You have been seeing a chiropractor for years, but it still seems difficult to explain chiropractic care, what you experience when treated, and why it works. For people who have never been to a chiropractor, the picture is even murkier. You hear about friends who go to the chiropractor to have their back 'cracked' or 'popped' and wonder how that could help your back pain. You hear stories of 'once you've been to a chiropractor, you just have to keep going back' or, that the treatment might hurt or even be harmful.
It is possible to help the long-time patient understand their chiropractic experience and to give the prospective patient more than prejudices to evaluate chiropractic. There is a scientific and logical basis for chiropractic without denying that it is a complex art and science with aspects that are not yet fully understood or appreciated. With an understanding of what really happens during a visit to a chiropractor, you can see how chiropractic fits in with other spinal specialties to provide an integrated approach to treating back pain.
To do this, it is helpful to build a mental picture of how a chiropractor looks at the spine. You probably remember the picture of the spine in biology class, or perhaps a spinal x-ray you discussed with your internist, or the plastic model of the spine in the chiropractor's office. The 'living spine' and how it functions in the body will help you to better understand chiropractic and what the chiropractic experience is all about.
Let's review the basic construction of the spine. The spine is made up of a stacked set of bones called the vertebra. Ligaments bind the vertebra together, muscles attach to the bony extensions of the vertebra, and a complex system of blood vessels nourishes the spine. Between each vertebra are cartilage pads called discs, which act as shock absorbers and distributors for the demands we put on the spine.

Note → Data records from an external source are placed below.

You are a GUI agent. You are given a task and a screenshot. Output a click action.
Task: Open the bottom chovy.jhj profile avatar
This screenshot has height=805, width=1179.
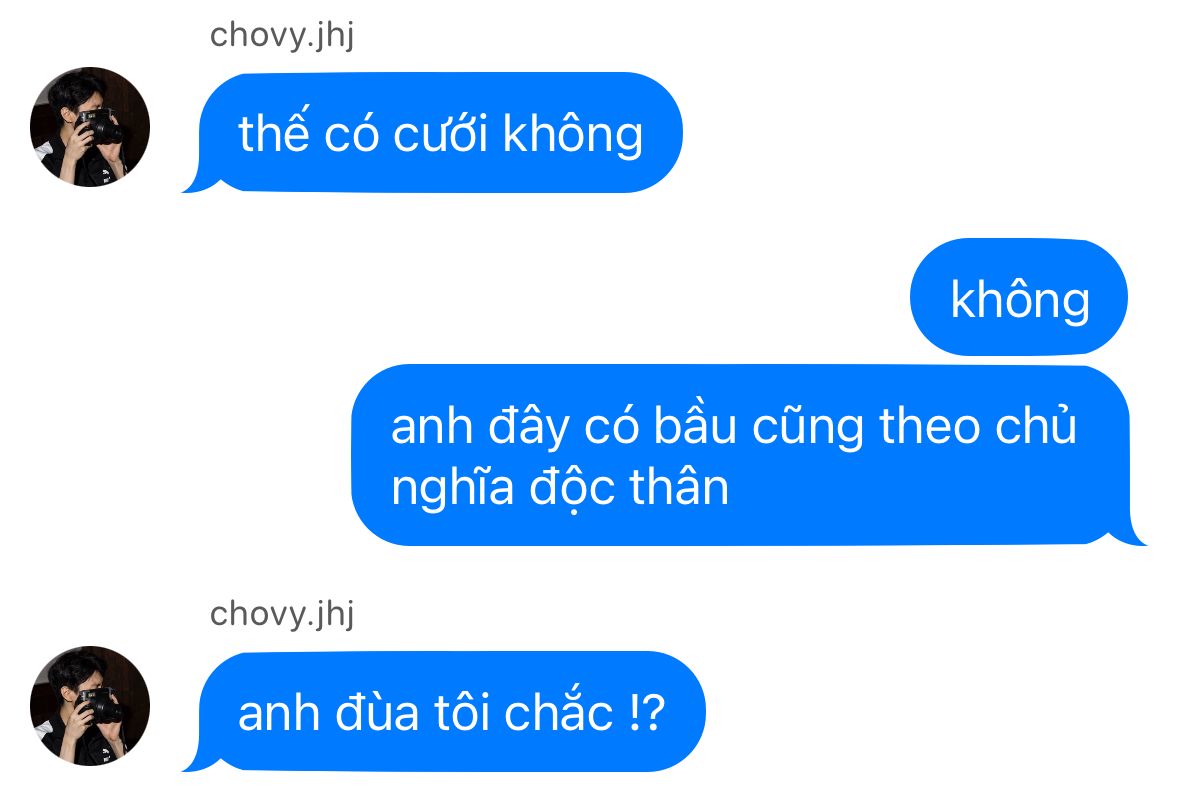(x=89, y=706)
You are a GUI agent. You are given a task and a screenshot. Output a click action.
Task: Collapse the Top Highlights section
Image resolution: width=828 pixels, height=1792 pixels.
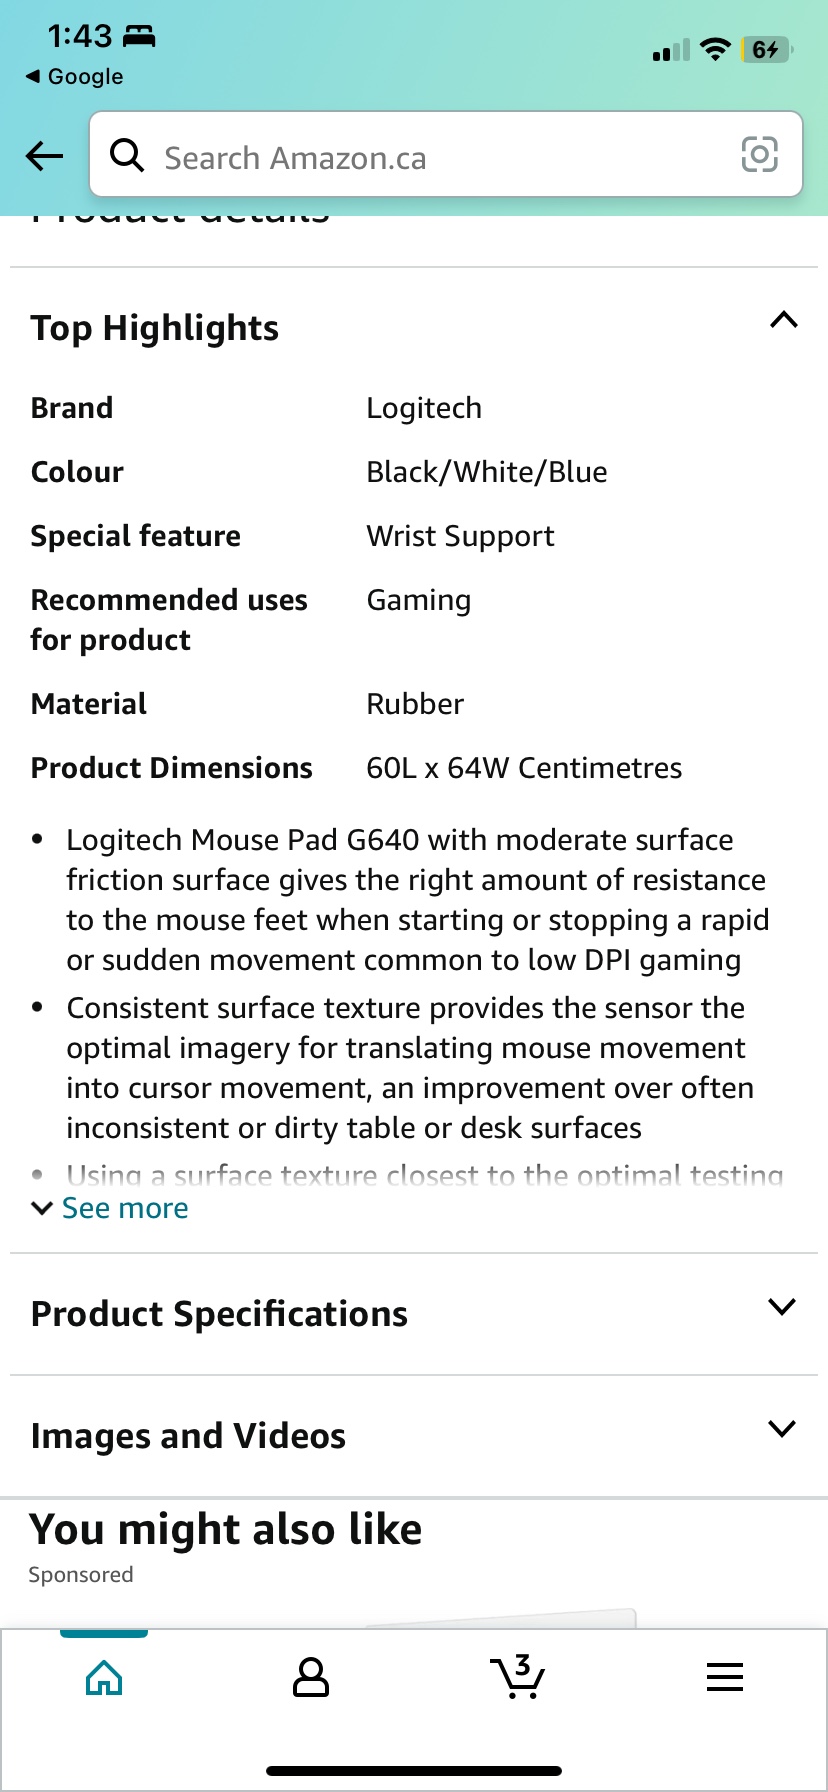pos(784,319)
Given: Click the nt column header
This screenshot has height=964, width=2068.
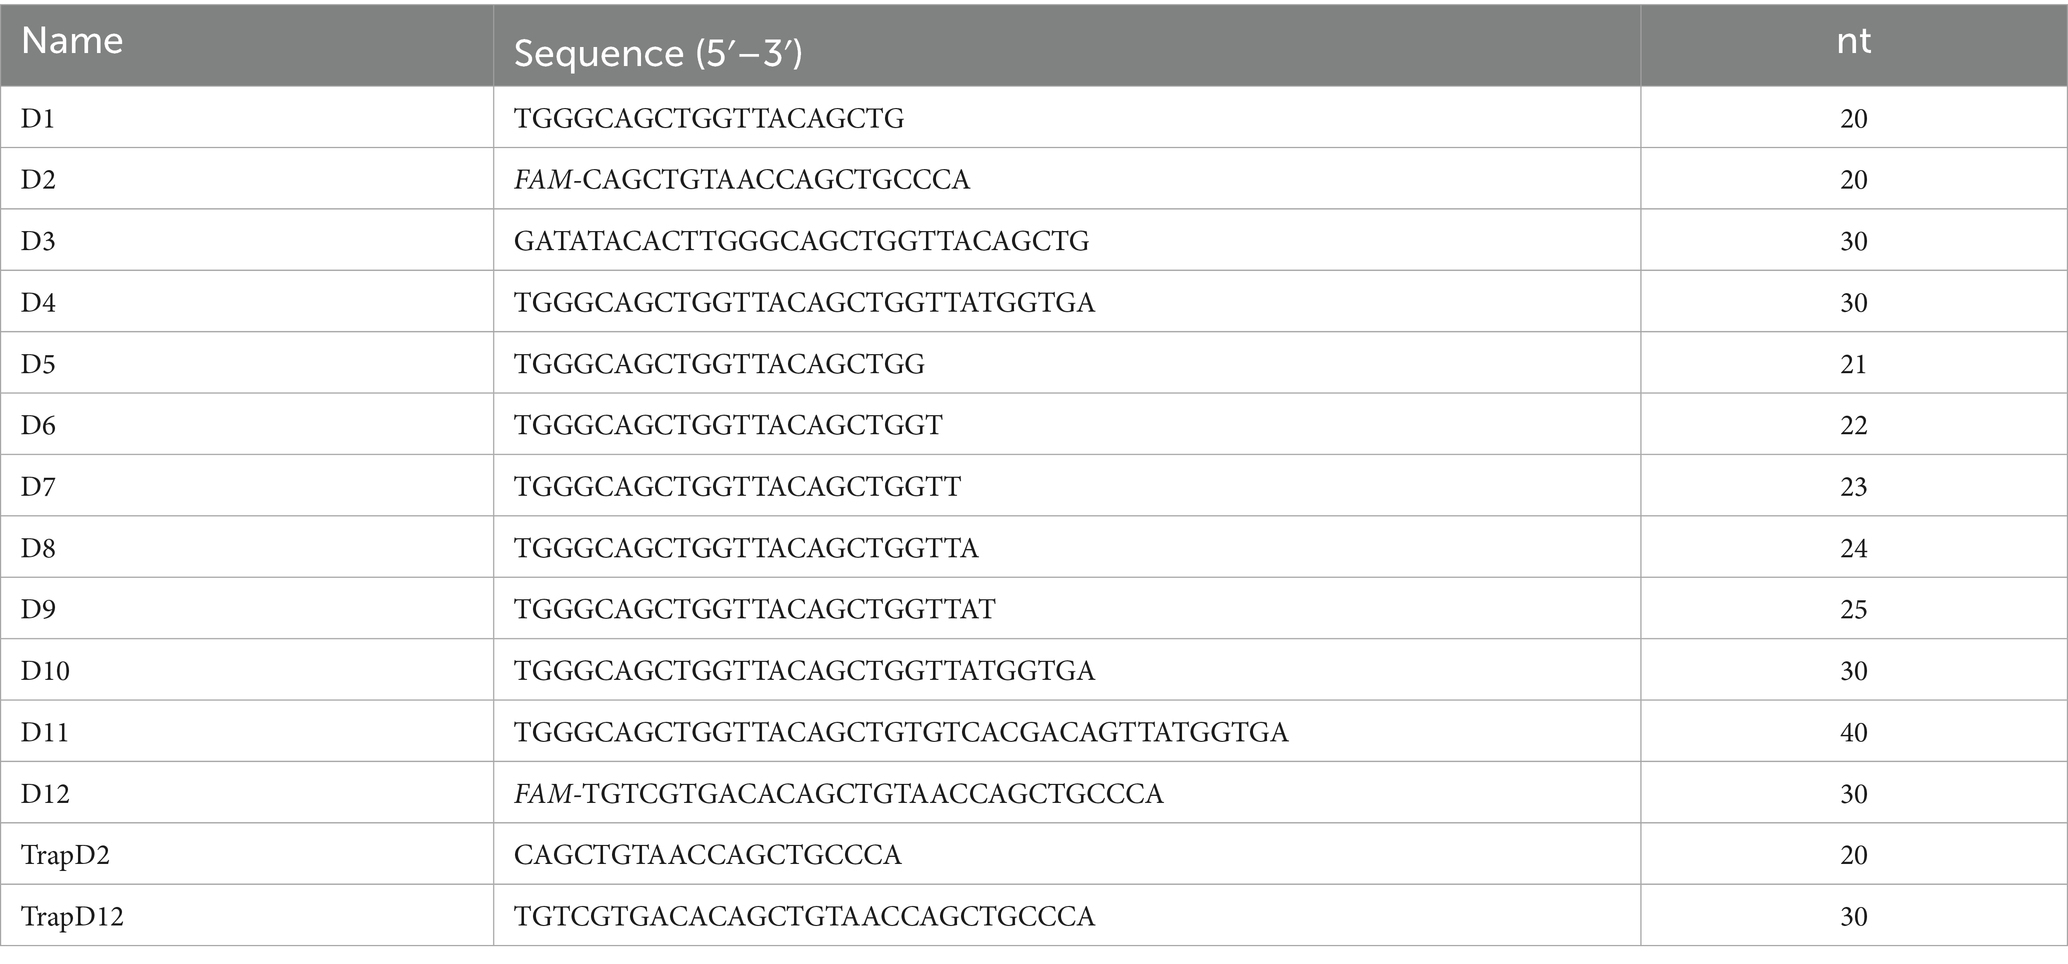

The spine forms the protective housing for the spinal cord, which begins at the brain stem (back of the skull) and extends like a 'hot' wire down the length of the spine. Ultimately, the spinal cord sends out nerve branches that send and receive signals from every cell in the body.
The spine is a living and active structure, even when the body appears to be absolutely still. Nerves fire signals to and from the brain. Ligaments actively help the brain monitor where we are in space. Muscles work to stabilize the body in a field of gravity. Although this activity can slow down during sleep or rest, it never stops.
The chiropractor sees the spine as a series of motor units; each called a spinal joint complex. Each joint complex is composed of sets of two bony vertebra, the disc between, and the ligaments, muscles, tendons, fascia, blood vessels, and nerves.
It is important to emphasize that the spinal joint complex is an intricate and powerful link between the brain and the whole body. Chiropractors view the spinal joint complex as its central diagnostic and treatment area.